• Task statement:
Up to and including the line that holds "Open Transaction link for 2015-12-18 00:40", print the data exactly from its first line; do not print the pictures.

(Beginning of Information supplied)

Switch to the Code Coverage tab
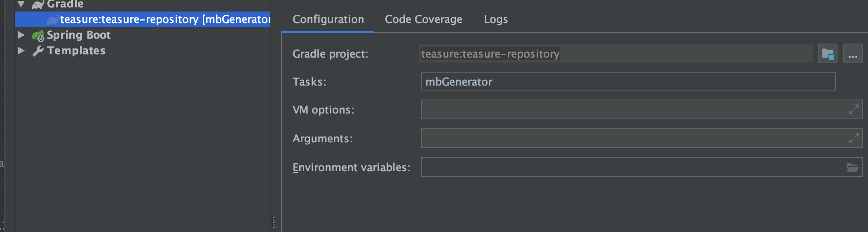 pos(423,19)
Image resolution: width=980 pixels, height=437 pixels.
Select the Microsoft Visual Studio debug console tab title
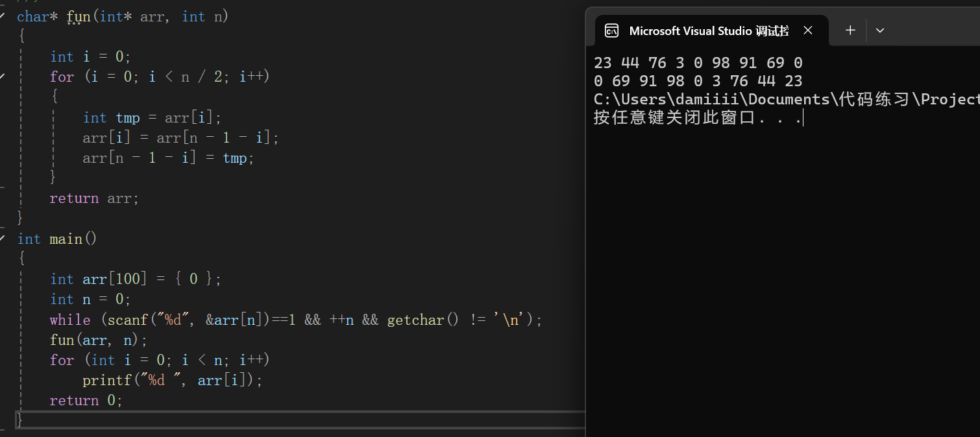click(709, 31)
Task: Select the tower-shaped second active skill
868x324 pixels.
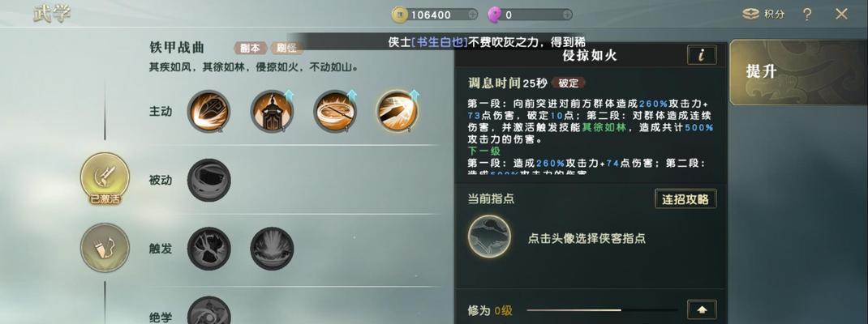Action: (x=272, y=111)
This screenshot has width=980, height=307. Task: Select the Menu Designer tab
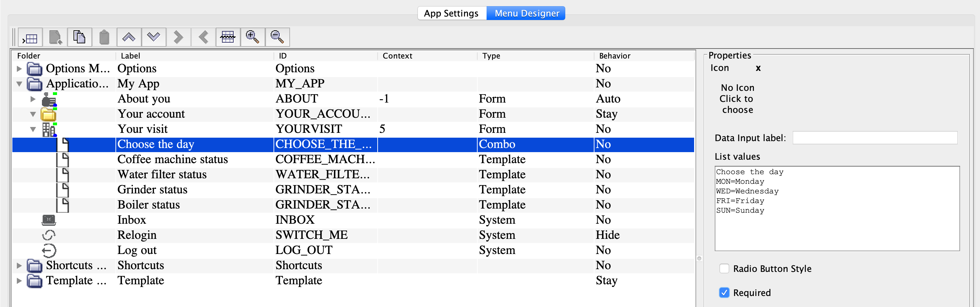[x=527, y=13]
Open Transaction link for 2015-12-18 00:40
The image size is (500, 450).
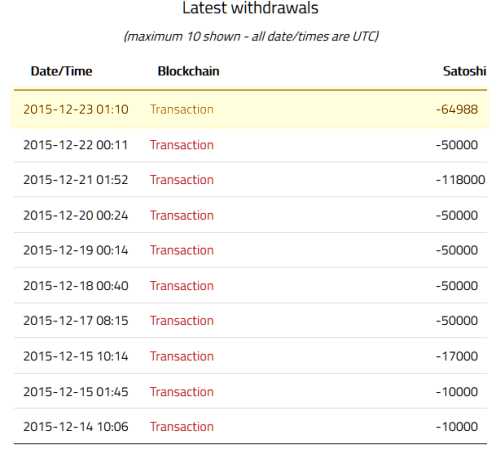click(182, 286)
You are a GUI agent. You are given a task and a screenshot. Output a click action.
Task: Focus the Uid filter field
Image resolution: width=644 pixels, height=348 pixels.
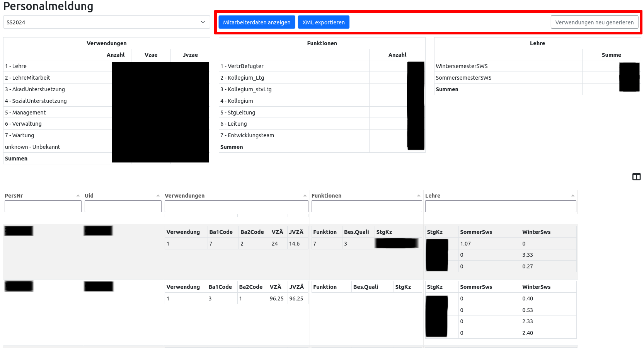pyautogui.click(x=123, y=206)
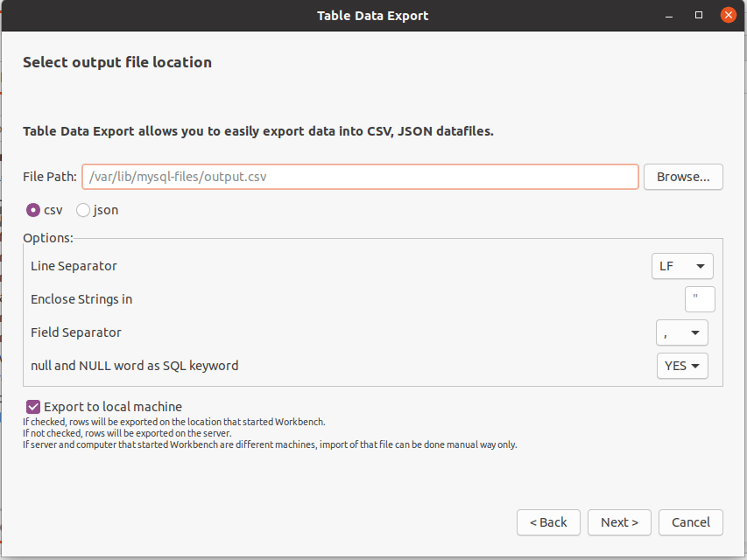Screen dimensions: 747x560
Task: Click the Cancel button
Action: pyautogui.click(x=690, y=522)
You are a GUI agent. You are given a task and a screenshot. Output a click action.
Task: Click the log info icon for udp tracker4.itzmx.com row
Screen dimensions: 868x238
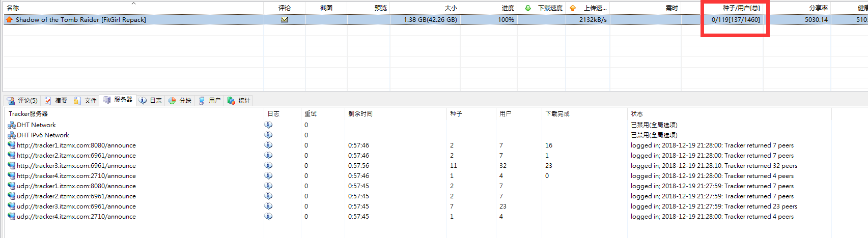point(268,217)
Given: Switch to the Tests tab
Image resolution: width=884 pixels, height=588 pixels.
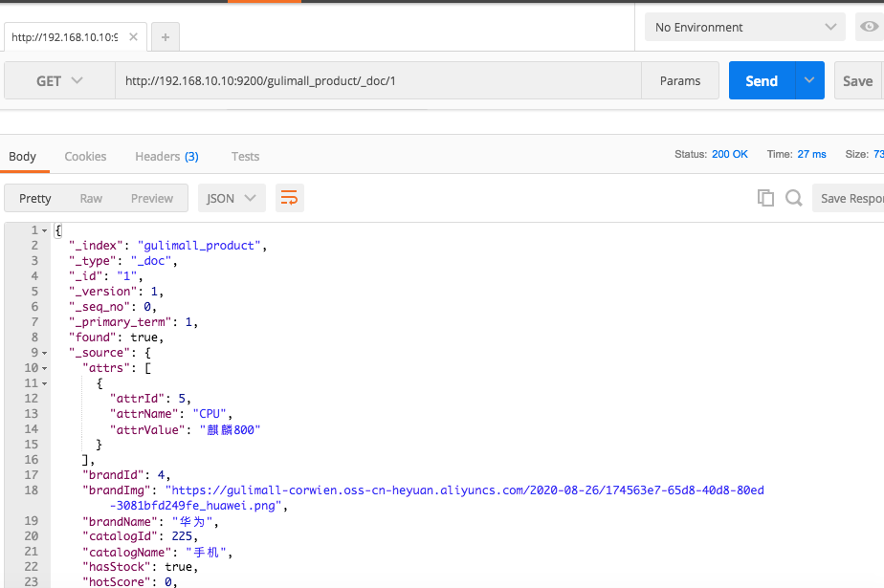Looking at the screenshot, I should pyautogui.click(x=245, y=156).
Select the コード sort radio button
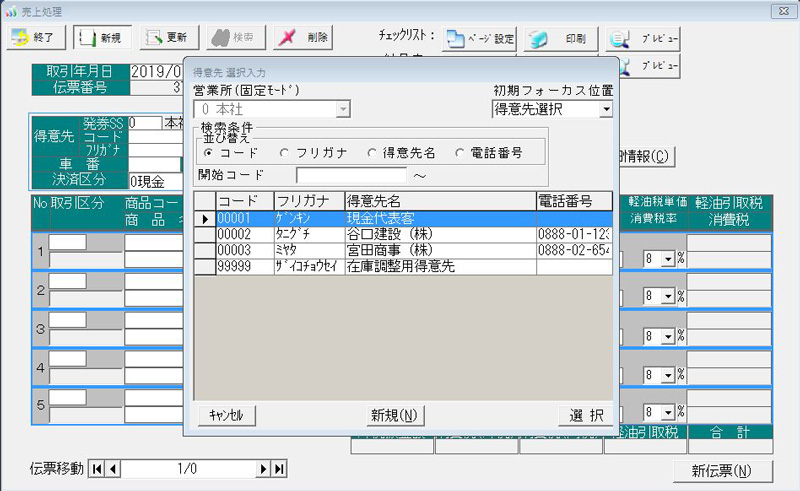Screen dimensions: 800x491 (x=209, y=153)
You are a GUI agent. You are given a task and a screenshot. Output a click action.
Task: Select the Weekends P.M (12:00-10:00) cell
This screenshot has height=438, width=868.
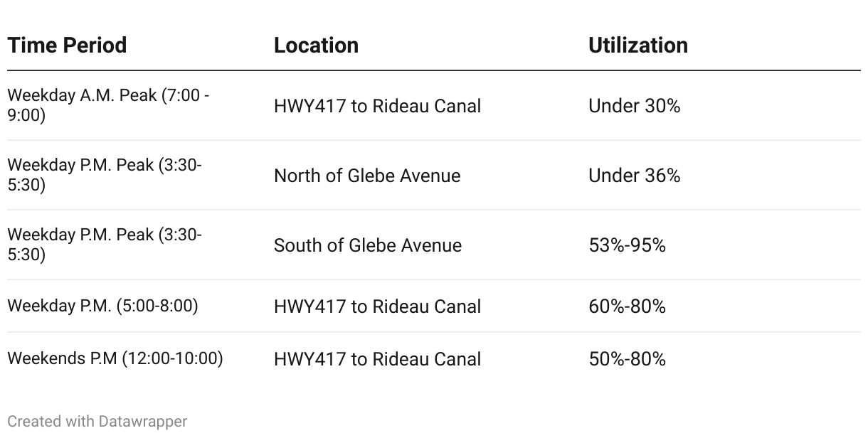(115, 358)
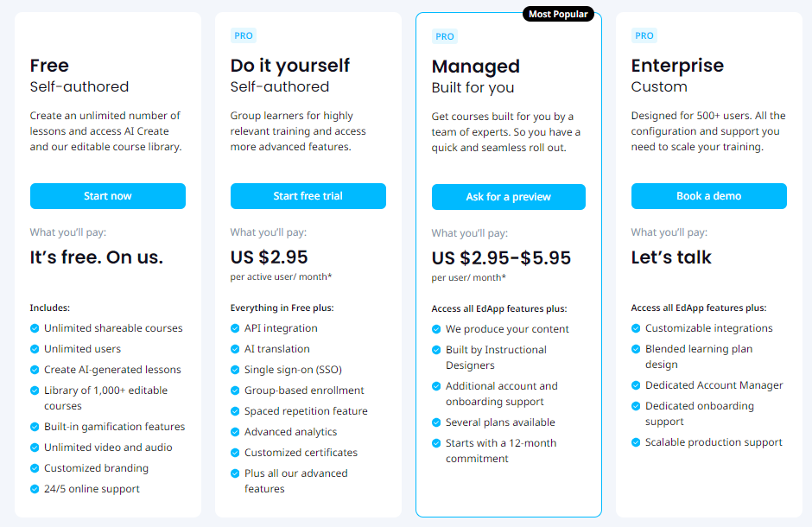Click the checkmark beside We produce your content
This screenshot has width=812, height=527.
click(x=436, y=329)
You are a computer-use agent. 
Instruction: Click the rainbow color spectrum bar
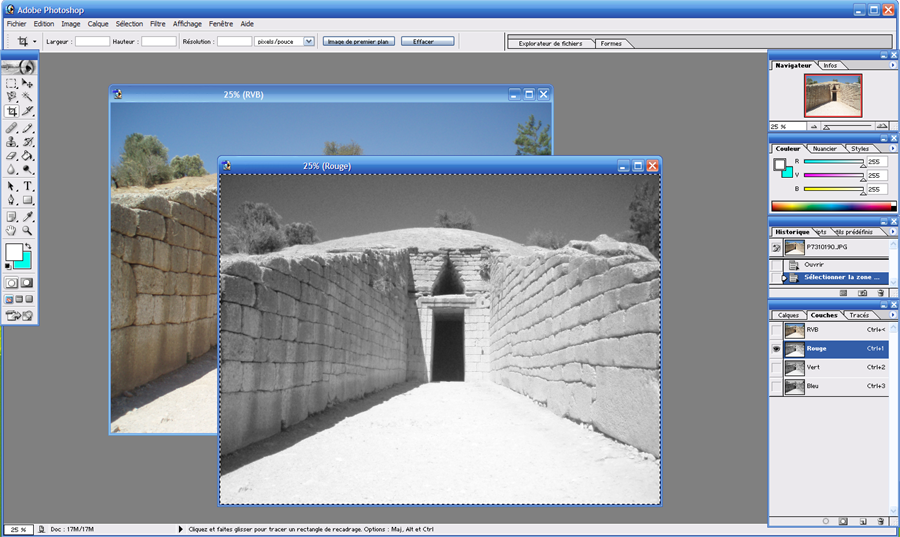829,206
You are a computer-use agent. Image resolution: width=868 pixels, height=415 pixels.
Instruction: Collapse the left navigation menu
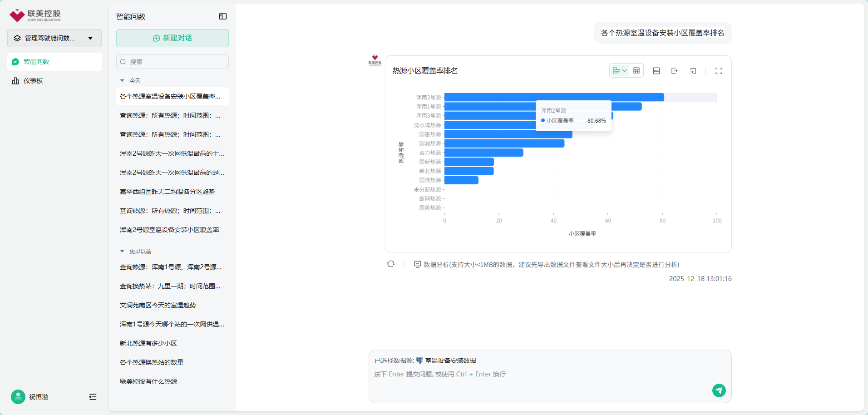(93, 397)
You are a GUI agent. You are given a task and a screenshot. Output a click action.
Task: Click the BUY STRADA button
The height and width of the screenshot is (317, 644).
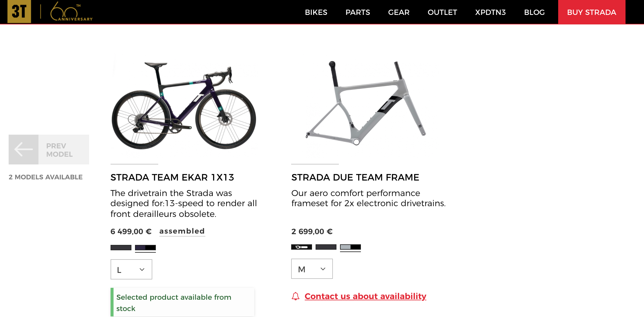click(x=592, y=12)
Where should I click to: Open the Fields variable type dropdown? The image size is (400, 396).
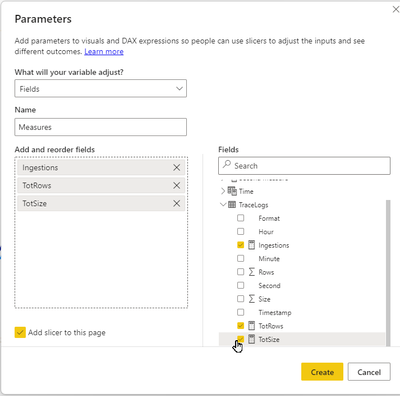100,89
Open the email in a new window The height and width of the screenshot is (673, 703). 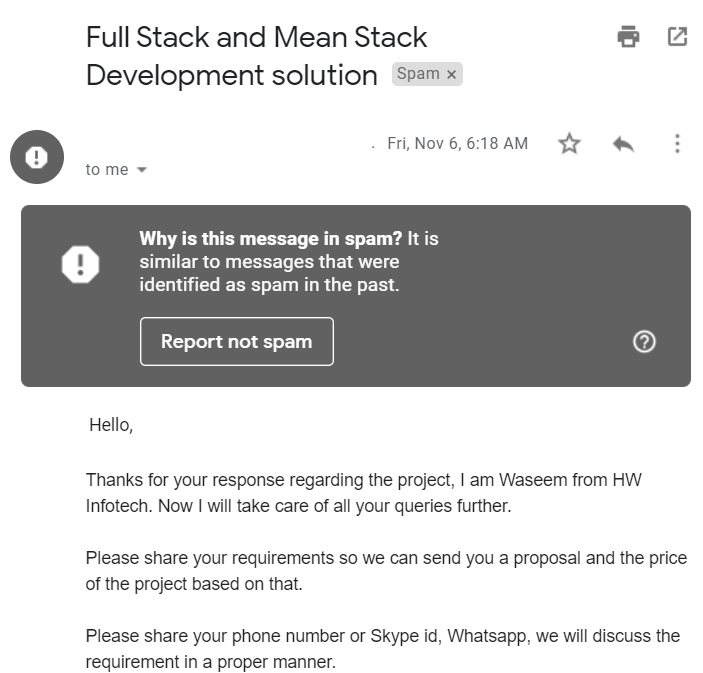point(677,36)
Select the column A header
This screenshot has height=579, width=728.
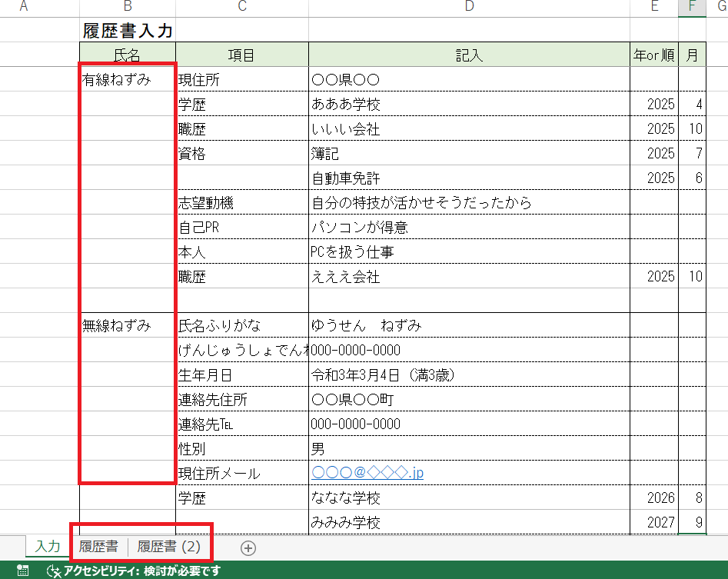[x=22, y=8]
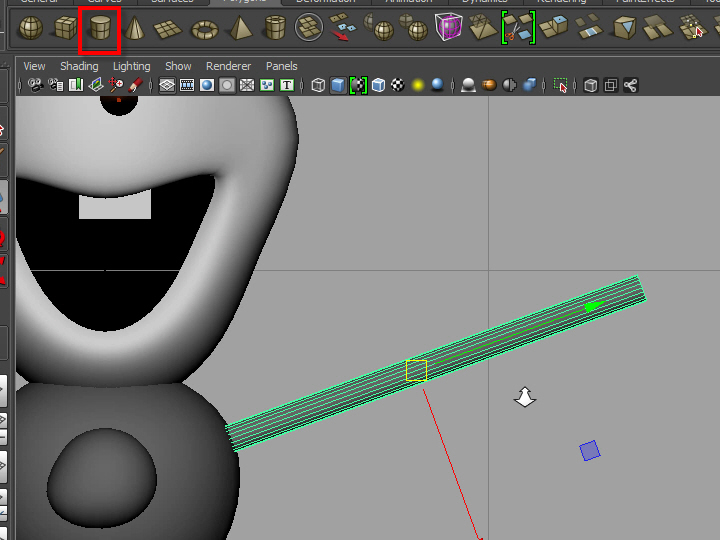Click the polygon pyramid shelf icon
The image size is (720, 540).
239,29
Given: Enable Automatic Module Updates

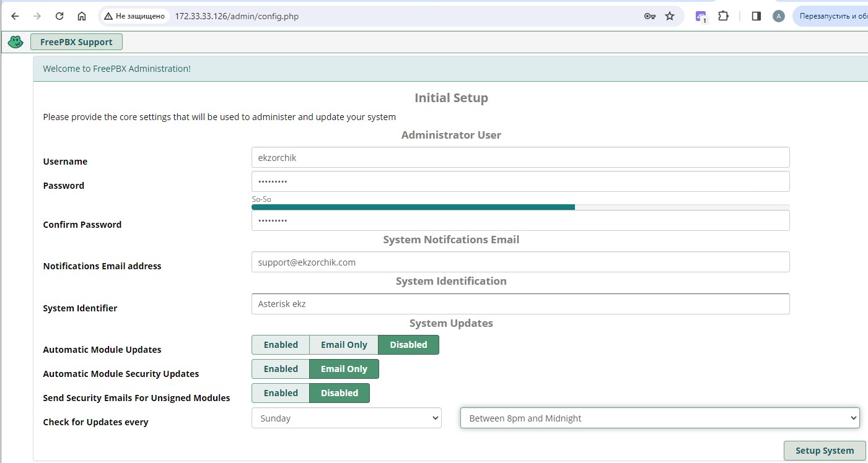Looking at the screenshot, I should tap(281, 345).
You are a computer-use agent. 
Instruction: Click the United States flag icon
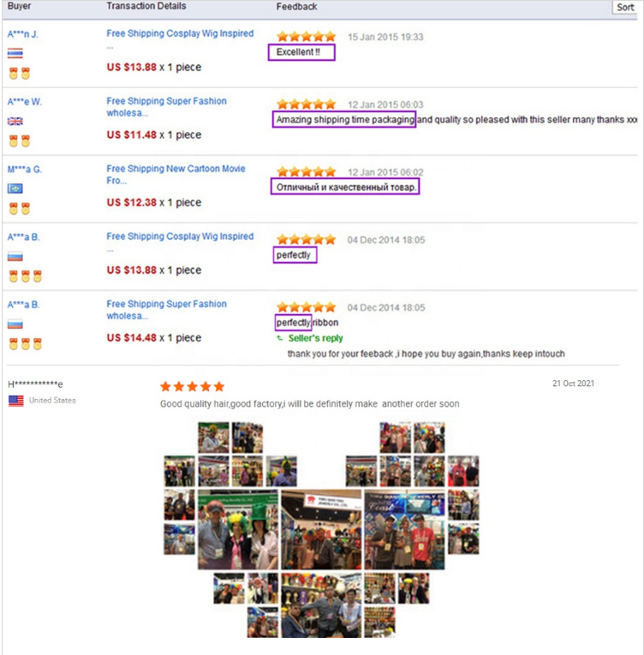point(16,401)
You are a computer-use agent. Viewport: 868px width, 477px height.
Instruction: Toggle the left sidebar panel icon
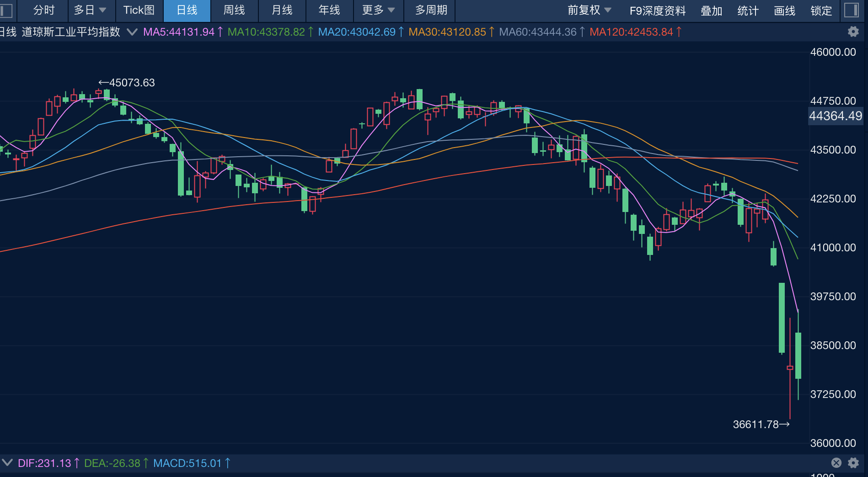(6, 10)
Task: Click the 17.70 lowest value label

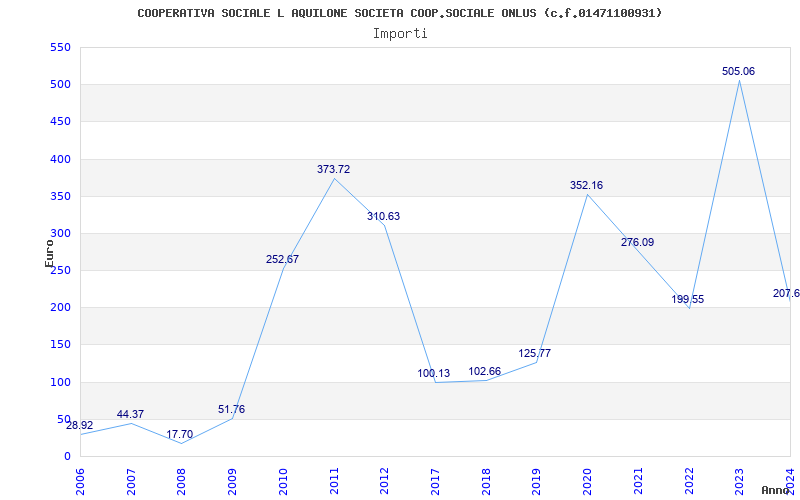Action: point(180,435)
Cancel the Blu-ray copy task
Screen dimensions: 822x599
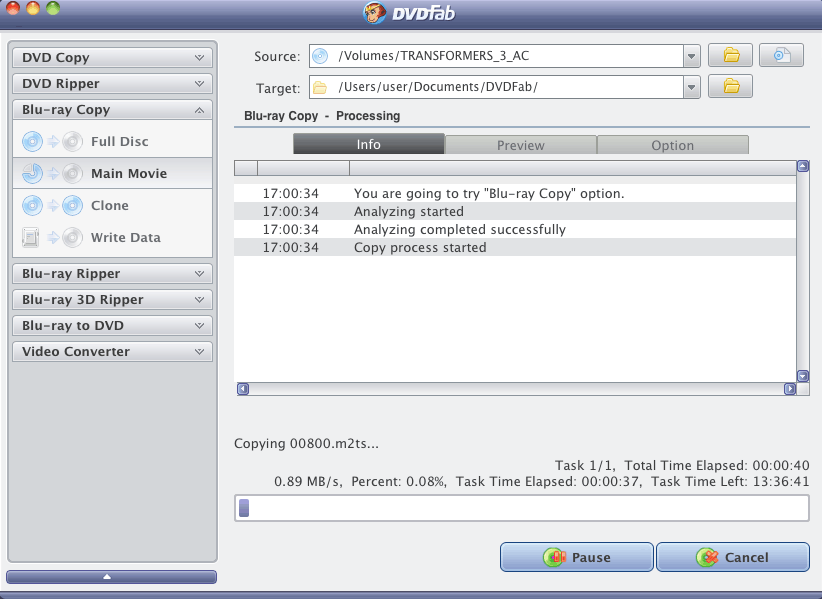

(End of Information supplied)

• Output of the task:
Switch to the Code Coverage tab
 pos(423,19)
Image resolution: width=980 pixels, height=437 pixels.
Select the Microsoft Visual Studio debug console tab title
click(709, 31)
Task: Select the tower-shaped second active skill
868x324 pixels.
Action: (x=272, y=111)
This screenshot has width=980, height=307. Task: Select the Menu Designer tab
[x=527, y=13]
Open Transaction link for 2015-12-18 00:40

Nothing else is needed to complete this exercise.